THE CURRENT Restoration Advisory Board met for the 12th time Jan. 18. Nearly all of the 42 newly identified sites have been cleaned up completely, through creative and sometimes bizarre methods.
An underground pistol range in one of the base’s buildings left now-buried soil contaminated with lead dust. The solution was giant vacuum cleaner — an industrial strength suction tube run more than 100 feet to the site from a truck serving as its generator. The lead-contaminated soil was the only Environmental Protection Agency-defined hazardous material to leave the site, and went in a sealed container to Michigan to be processed.
The process has been monitored closely by the Maryland Department of the Environment, which has kept reams of documentation including confirmatory soil and water samples on all of the sites. The cleanup process has also been monitored by outside agencies like NavSurf neighbor the National Park Service and by the community at large via the Restoration Advisory Board.

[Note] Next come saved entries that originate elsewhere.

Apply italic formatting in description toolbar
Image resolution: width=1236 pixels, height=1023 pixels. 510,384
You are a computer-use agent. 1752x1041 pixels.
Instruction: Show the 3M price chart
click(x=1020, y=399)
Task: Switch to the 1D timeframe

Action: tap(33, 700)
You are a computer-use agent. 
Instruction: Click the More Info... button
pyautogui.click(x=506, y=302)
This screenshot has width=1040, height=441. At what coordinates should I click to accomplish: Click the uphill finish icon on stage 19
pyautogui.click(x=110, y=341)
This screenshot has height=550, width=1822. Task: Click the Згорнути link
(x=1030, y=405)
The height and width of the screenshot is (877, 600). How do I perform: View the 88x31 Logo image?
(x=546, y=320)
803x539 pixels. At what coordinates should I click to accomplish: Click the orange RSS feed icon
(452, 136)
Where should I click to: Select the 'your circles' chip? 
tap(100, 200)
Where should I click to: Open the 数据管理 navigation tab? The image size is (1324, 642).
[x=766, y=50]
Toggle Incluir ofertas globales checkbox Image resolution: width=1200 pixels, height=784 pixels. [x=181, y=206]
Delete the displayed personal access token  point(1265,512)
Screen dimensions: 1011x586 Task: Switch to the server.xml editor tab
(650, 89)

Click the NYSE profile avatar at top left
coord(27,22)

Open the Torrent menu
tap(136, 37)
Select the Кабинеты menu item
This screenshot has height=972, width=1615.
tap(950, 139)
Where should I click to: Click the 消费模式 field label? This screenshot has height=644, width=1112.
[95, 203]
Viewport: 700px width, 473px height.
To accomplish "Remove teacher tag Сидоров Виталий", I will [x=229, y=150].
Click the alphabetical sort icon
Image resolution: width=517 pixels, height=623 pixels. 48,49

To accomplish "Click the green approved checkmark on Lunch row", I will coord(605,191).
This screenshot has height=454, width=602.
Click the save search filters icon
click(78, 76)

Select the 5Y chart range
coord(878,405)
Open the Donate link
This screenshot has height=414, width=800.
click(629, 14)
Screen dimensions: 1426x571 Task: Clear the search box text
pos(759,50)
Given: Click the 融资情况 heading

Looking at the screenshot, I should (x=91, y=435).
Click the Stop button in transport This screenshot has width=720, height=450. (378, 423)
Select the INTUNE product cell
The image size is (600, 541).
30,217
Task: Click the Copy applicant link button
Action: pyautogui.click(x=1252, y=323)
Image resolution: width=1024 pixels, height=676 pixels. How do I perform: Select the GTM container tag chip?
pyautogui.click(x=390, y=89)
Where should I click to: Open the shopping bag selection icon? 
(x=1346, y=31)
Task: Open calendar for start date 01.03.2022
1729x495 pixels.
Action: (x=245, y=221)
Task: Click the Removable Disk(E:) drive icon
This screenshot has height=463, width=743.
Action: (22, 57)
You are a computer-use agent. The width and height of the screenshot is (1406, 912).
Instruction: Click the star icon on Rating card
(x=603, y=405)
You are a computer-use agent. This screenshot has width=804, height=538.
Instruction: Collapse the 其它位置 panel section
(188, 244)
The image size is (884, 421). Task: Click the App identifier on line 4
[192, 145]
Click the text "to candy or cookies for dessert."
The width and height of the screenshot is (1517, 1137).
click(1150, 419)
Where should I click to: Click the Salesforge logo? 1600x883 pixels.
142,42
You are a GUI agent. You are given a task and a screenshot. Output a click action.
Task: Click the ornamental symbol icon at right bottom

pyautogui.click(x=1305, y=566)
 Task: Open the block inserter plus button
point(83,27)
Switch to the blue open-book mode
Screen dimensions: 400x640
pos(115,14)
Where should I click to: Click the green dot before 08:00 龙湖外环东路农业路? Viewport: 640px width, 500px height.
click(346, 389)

What remains is the last of the work on the oldest sites of all — site one, the landfill, and site two, the storage yard.
The contents of the landfill are being shipped out one truckload at a time. That effort is the reason for the lane closures on the westbound Clara Barton Parkway and the temporary stop sign at the end of the ramp from the outer loop of the beltway.
The truck traffic has gone in spurts — with only a few departing on some days and as many as 30 on other days. In total, between 300 and 400 truckloads of material have left the base, Spicer estimated. The landfill material is delivered to working landfills in other counties where it is used as daily cover. The eight-foot deep site will be restored as a wetland.
“Before any of the construction started happening, if you went out there it was kind of a little swampy anyway,” DeTore said.
“By not backfilling our excavation, we’re just going to turn it into a wetland. The benefit of the base is that that’s a floodplain anyway coming off of Rock Run. They’re not allowed to build in it regardless so the base figured this is a better use of this area,” said Gutberlet.
The cleanup organizers hope to involve the larger community in one of the final and celebratory phases of the restoration by inviting a school or Boy Scout group to participate in planting greenery in the new wetland.
Work on the former storage yard site is drawing to a close as well. Officials removed about one foot of contaminated surface soil covering the site. After retesting, they still found some contamination and are returning to remove another six inches.
Also being tracked are contaminant levels at storm drain outfalls between the C&O Canal and the Potomac that trace back to former laboratories and other sites on base. Testing revealed an ecological — but not human — risk.
ALL OF THE CLEANUPS have been conducted with an eye to finishing with a site free of Department of the Environment-imposed land use restrictions. The benchmark used by advisory board members is the ability to build a daycare center on any of the sites.
"Essentially [children] could be playing in the area and not having increased health risk," Spicer said.
The future of the NavSurf Carderock site is unclear. Some have suggested that the engineering done at the site is archaic — now done more efficiently by computers — and that the site may some day become a housing development.
But officials say that the work done at Carderock is still critical and, with major renovations at the base just getting underway, it seems unlikely to be going anywhere anytime soon.